* START Exercise input *
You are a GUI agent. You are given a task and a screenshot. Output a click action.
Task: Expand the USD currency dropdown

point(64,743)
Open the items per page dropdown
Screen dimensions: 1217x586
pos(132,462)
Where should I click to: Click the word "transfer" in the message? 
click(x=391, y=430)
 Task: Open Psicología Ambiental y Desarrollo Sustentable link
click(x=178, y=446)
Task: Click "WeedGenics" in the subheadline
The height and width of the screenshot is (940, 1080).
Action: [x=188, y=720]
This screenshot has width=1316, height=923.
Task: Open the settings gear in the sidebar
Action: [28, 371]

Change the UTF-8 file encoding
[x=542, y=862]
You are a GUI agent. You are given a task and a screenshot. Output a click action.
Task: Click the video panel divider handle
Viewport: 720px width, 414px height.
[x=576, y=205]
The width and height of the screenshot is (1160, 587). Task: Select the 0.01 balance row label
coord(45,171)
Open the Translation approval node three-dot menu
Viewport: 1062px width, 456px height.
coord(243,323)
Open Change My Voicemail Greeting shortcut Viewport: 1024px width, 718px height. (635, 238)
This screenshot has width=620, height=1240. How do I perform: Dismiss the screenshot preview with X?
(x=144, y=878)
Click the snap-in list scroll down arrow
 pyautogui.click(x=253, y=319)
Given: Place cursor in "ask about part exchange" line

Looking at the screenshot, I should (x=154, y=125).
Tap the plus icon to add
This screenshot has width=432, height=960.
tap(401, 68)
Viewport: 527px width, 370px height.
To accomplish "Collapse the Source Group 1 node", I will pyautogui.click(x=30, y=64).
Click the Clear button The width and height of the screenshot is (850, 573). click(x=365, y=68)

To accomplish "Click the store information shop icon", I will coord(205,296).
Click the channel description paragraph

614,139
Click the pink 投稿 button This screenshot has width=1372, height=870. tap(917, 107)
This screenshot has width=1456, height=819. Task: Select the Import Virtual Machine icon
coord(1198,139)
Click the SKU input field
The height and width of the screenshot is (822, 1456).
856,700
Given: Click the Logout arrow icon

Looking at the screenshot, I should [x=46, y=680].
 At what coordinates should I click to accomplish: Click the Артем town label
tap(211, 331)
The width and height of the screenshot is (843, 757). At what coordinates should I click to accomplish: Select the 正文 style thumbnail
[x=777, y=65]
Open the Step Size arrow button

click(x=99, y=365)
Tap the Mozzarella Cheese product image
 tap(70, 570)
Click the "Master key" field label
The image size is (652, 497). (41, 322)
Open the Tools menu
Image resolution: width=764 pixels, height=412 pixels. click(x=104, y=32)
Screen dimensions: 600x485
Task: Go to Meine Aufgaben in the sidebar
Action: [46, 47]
* END Exercise input *
Shift the records between the line holding "Change the UTF-8 file encoding" and the line holding "(x=144, y=878)", inclusive, by adding -79 to every coordinate in the answers, and write all of those lines out again with the requests kept in.

* Written response *
Change the UTF-8 file encoding
[x=463, y=783]
You are a GUI agent. You are given a task and a screenshot. Output a click action.
Task: Click the video panel divider handle
Viewport: 720px width, 414px height.
[x=497, y=126]
The width and height of the screenshot is (1160, 587). Task: Select the 0.01 balance row label
coord(-34,92)
Open the Translation approval node three-dot menu
Viewport: 1062px width, 456px height.
coord(164,244)
Open Change My Voicemail Greeting shortcut Viewport: 1024px width, 718px height. (556, 159)
This screenshot has width=620, height=1240. How do I perform: Dismiss the screenshot preview with X?
(x=65, y=799)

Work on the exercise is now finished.